Dai rapporti della Banca Mondiale, delle Nazioni Unite e dai ministeri di ogni Stato, si evince che il fenomeno dei minorenni sicari è in crescita. Un’inchiesta della BBC Mundo ha tracciato un quadro chiaro ed esplicativo del fenomeno, raccogliendo testimonianze di ragazzi che “sono usciti dal giro” che si impegnano ogni giorno per impedire che altri subiscano la stessa sorte, storie di speranza, coraggio e determinazione. Allo stesso tempo, viene dato spazio anche alle storie di chi non ce l’ha fatta ed è rimasta vittima dei suoi stessi reati. I protagonisti di questi racconti sono El Peti, Cecilio Torres e Carlos Cruz, ragazzi diversi con storie diverse ma accomunati da un triste destino.

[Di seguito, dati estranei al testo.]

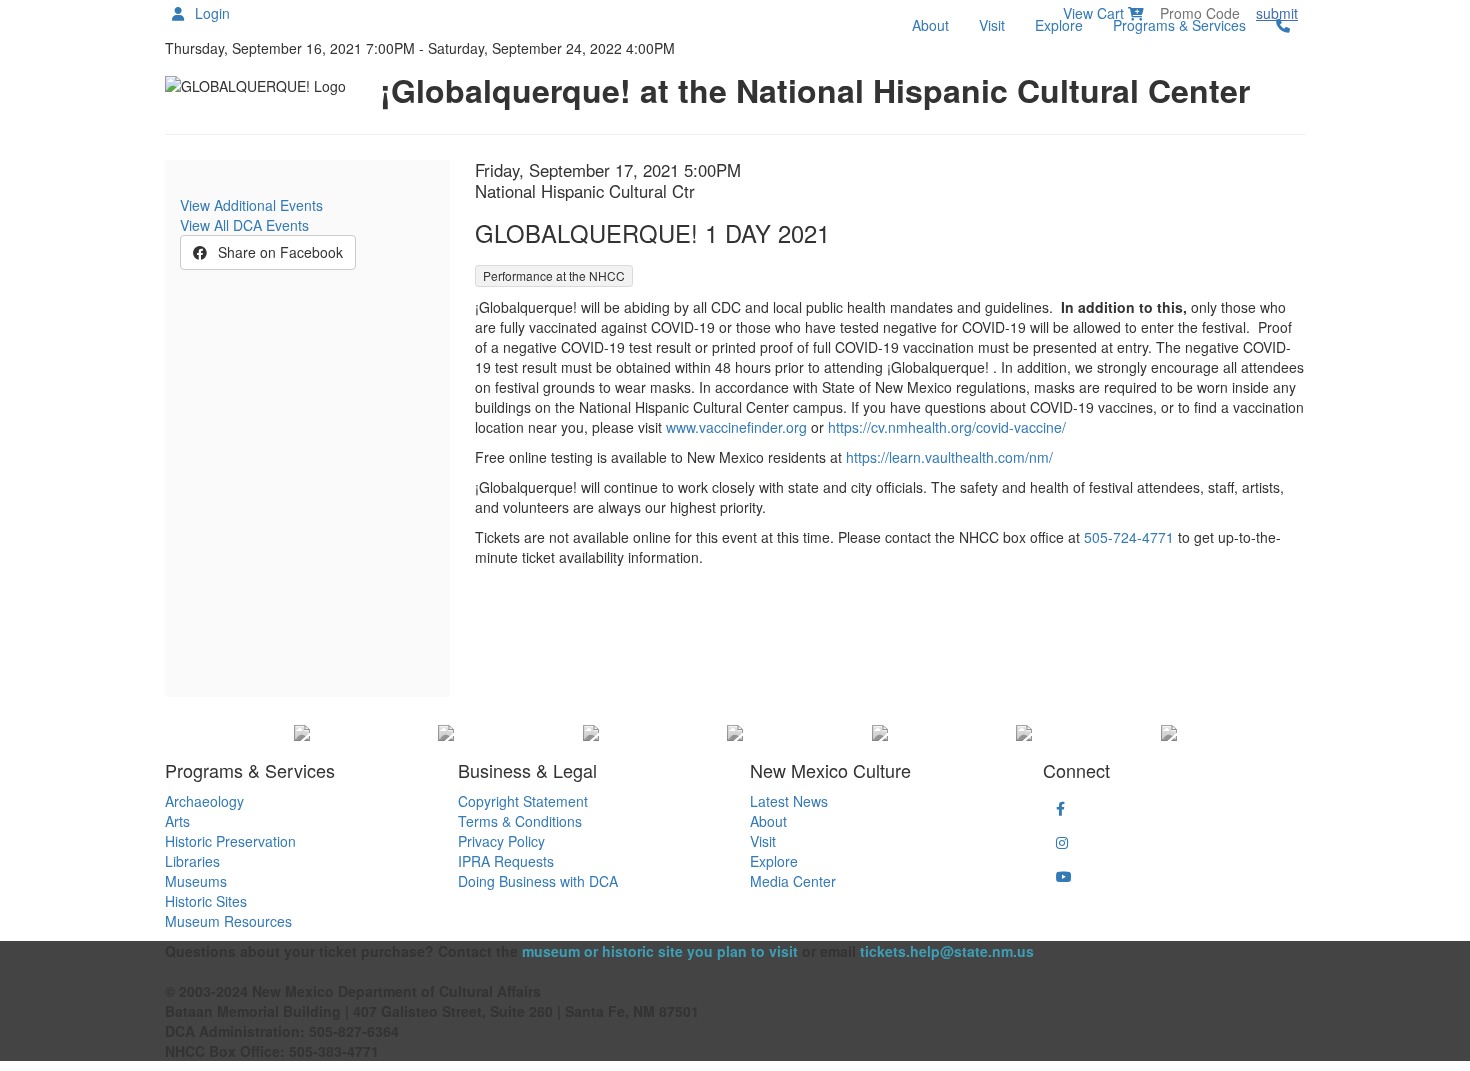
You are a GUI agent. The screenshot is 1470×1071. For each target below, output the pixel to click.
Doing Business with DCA (538, 881)
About (930, 25)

Leandro Juan alias “El Peti”, diciassettenne di Buenos Aires, venne accusato di ben 10 omicidi prima di essere assassinato con tre colpi di pistola da un coetaneo.  Soprannominato come “il ragazzo che non poteva smettere di uccidere” non è né il primo né l’ultimo delle vittime accondiscendenti e silenziose della criminalità organizzata. Ma a differenza di El Peti, c’è chi è riuscito a cambiare vita, come Cecilio Torres e Carlos Cruz.


Cecilio
, honduregno di 24 anni con alle spalle un passato da criminale, oggi è impegnato a riscattare i ragazzi dalla strada per mezzo della danza e dello sport. L’organizzazione che dirige è “Jovenes contra la violencia” il cui slogan è “Costa meno un pallone che una bara”. Anche Carlos ha abbandonato la vita di strada per fondare un associazione per aiutare i ragazzi della sua città,  “Cauce Ciudadano”. “Ci coinvolgono da piccolissimi nelle pandillas e nel traffico di sostanze. Nel mio gruppo eravamo 23 quando avevamo 13 anni e solo in tre siamo rimasti vivi fino ai 17”, ha raccontato ai microfoni della BBC. Parole che sconvolgono e pesano come dei macigni in quella che, nel terzo millennio, dovrebbe essere una società civile.

Spesso questi ragazzi sono visti come unici colpevoli della loro situazione e non si pensa, invece, che salvarsi da un contesto del genere richiede grandi sforzi e una grande dose di fortuna. Come ha dichiarato il referente UNICEF, Josè Bergua: “ Non bisogna sopravvalutare questi casi e ancor più criminalizzare i giovani. Uscire dal difficile labirinto della violenza è possibile”. Spetta a loro in prima persona, ma anche a noi, dare speranza e possibilità di cambiamento ad una realtà che, troppo spesso, viene abbandonata e ignorata.